Dataset items:
+===+

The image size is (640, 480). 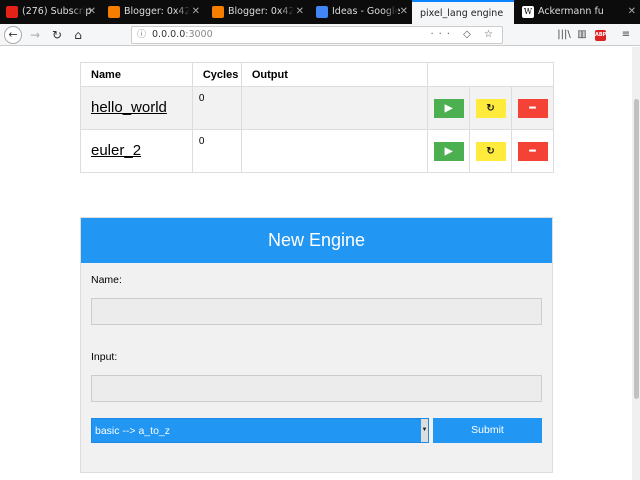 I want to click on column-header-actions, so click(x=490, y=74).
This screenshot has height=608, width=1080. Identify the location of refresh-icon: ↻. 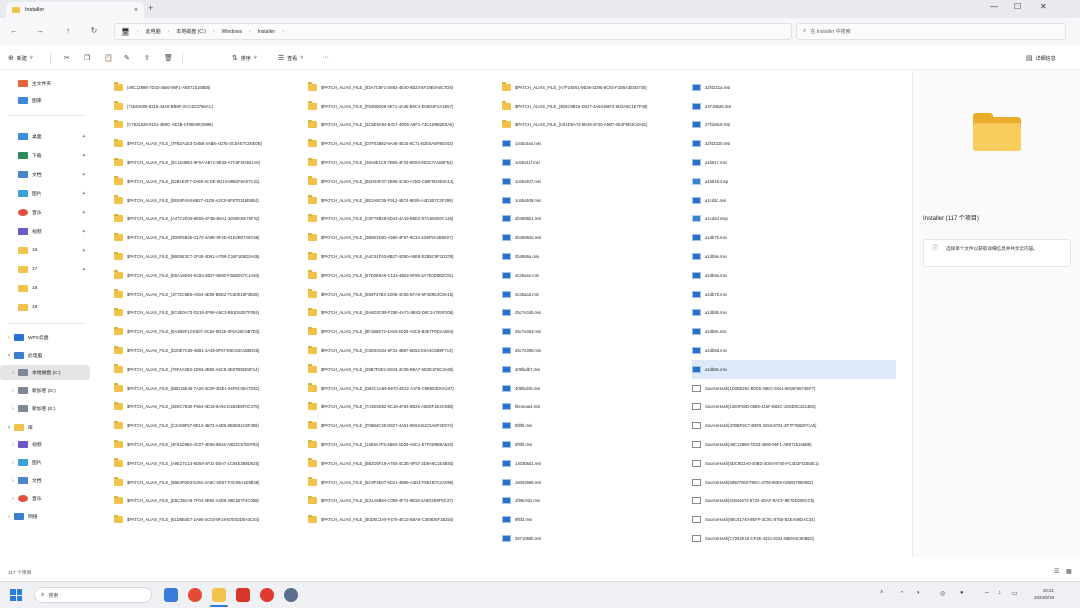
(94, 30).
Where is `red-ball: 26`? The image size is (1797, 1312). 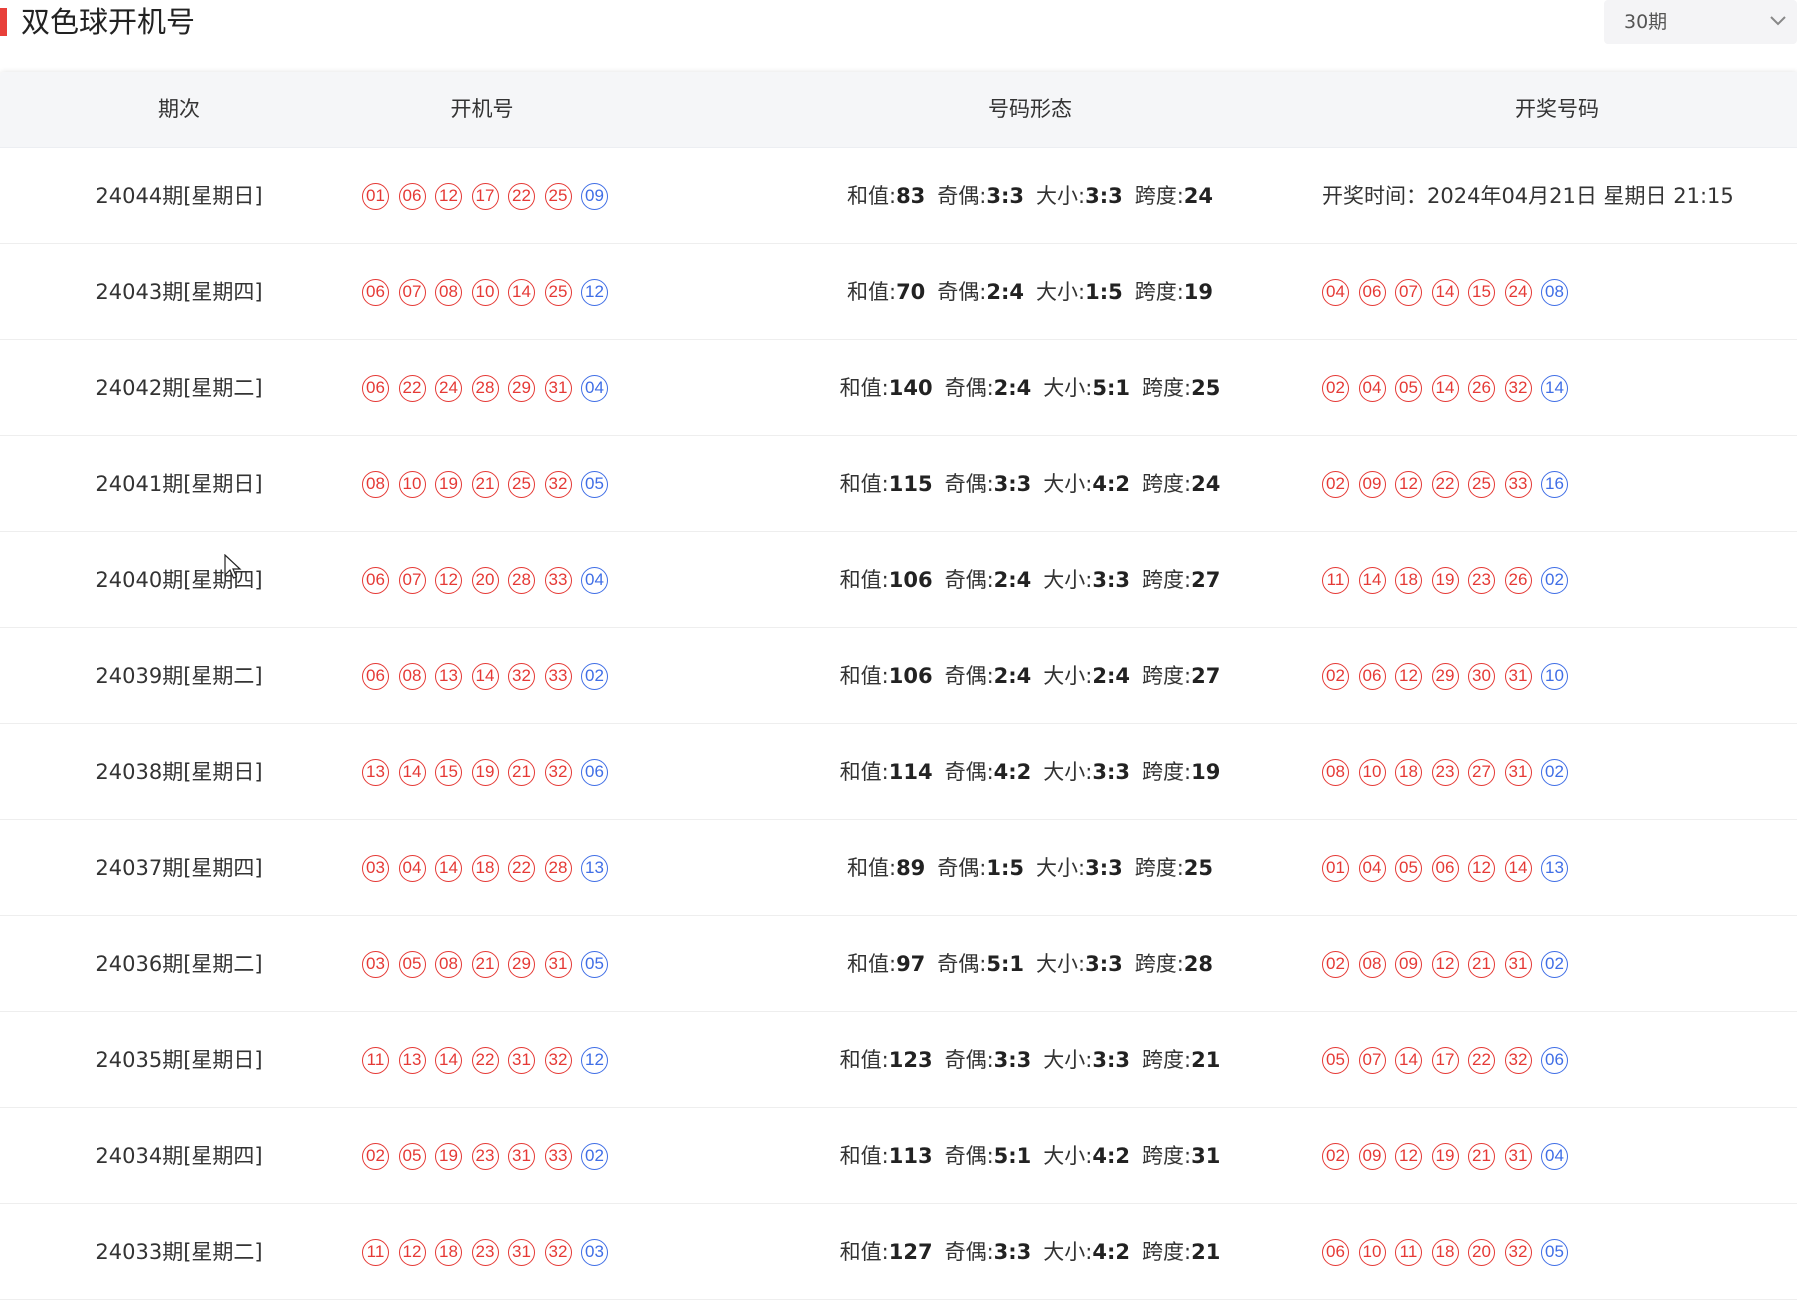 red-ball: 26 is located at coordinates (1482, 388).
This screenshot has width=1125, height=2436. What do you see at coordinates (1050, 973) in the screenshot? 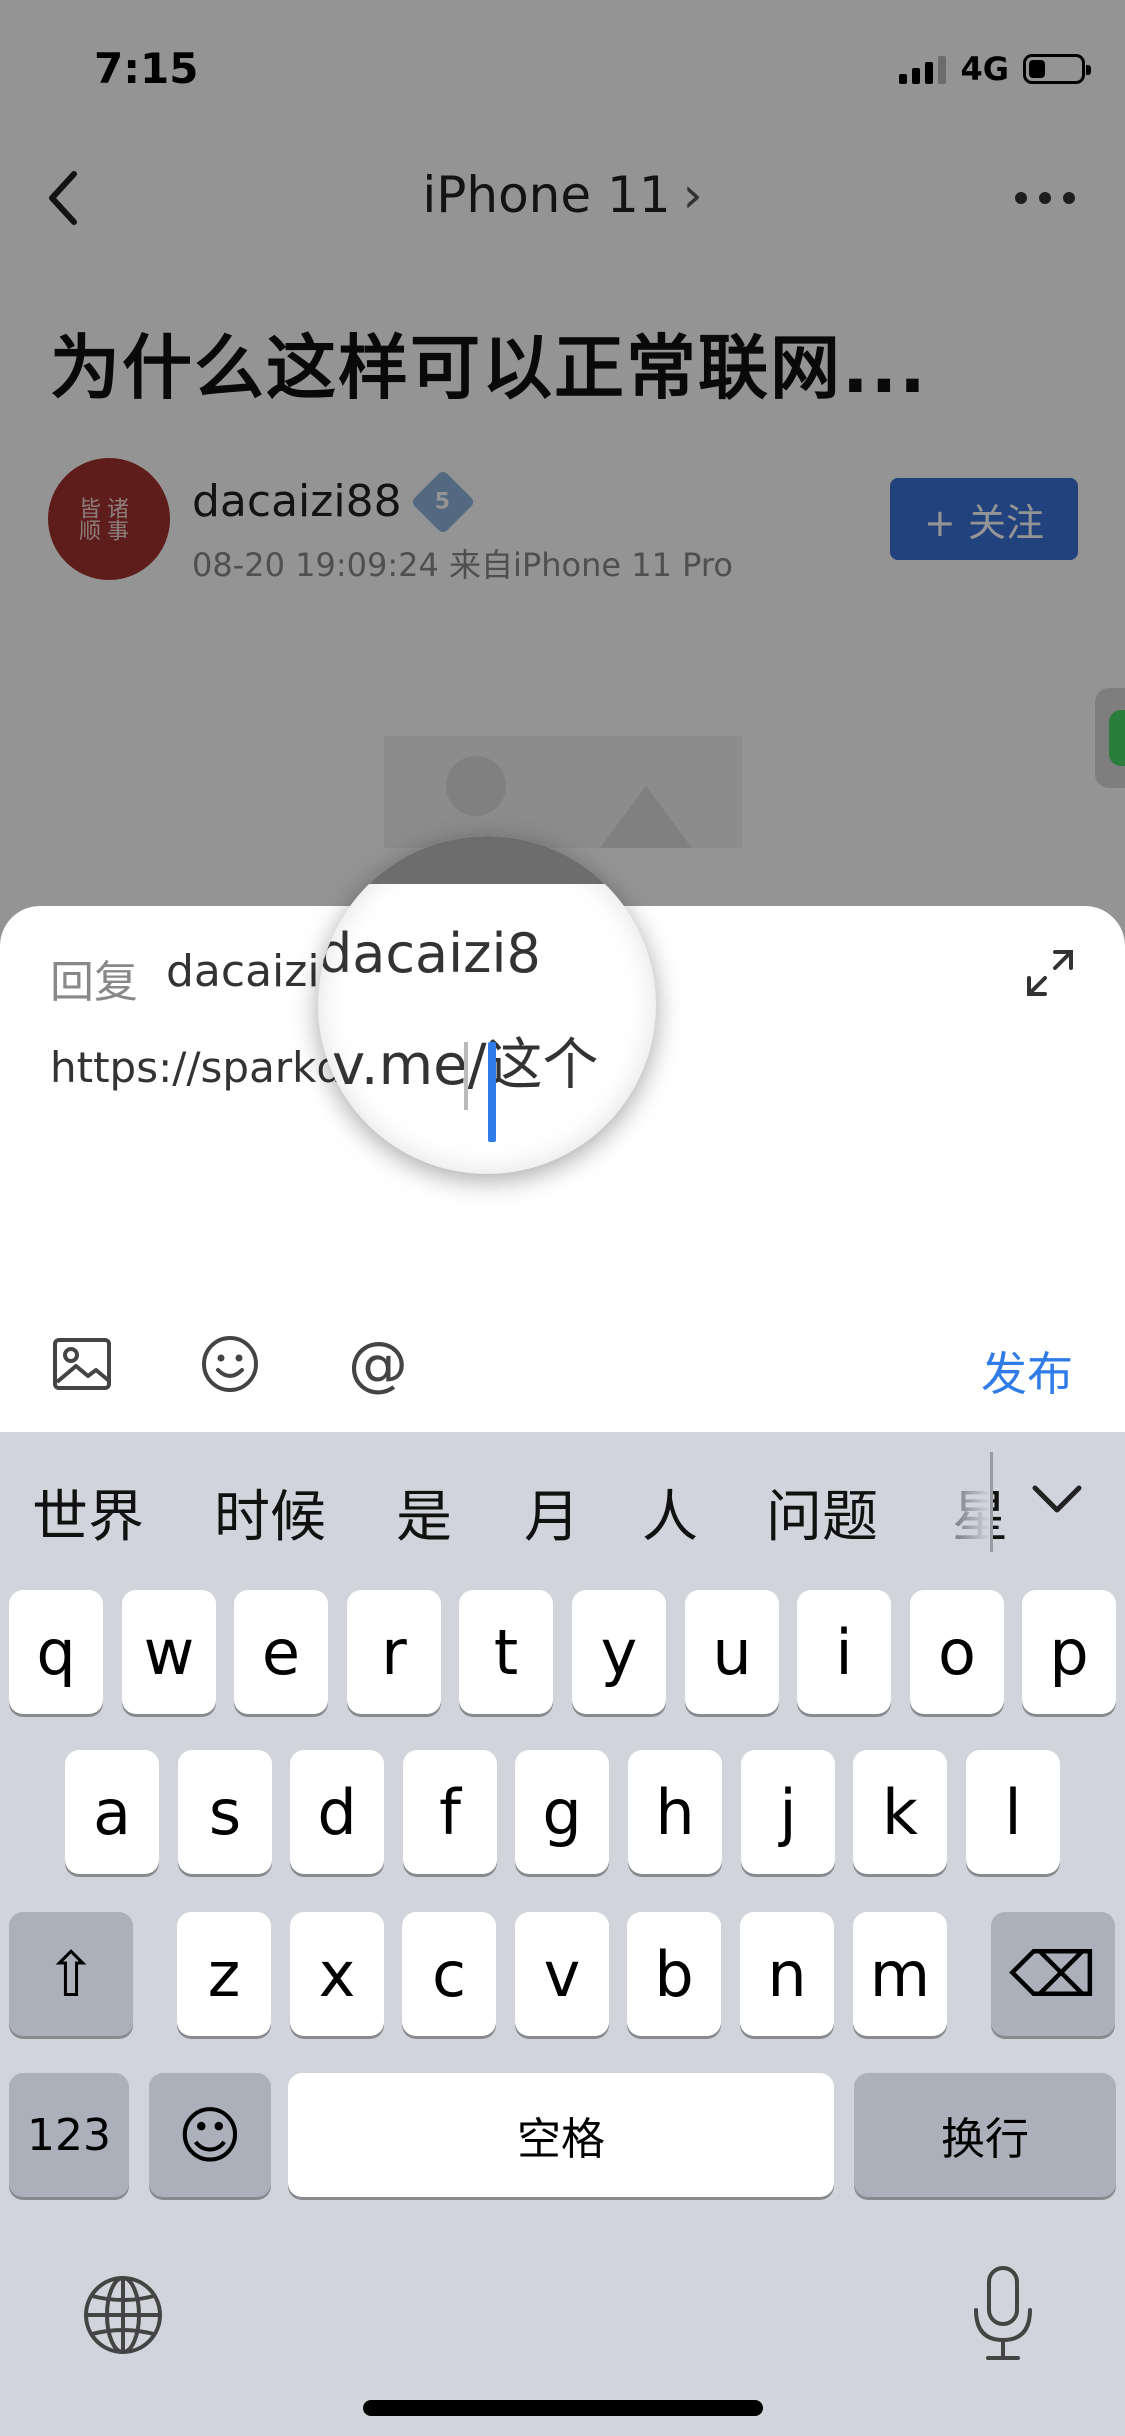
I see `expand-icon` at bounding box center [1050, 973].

+===+

> **THE TASK**
Print out the entries again word for word, starting at the line containing "This screenshot has width=1125, height=2436." and continuing through the end of the entries. Omit the pictures from your answer.

> **TASK ANSWER**
This screenshot has width=1125, height=2436. What do you see at coordinates (1050, 973) in the screenshot? 
I see `expand-icon` at bounding box center [1050, 973].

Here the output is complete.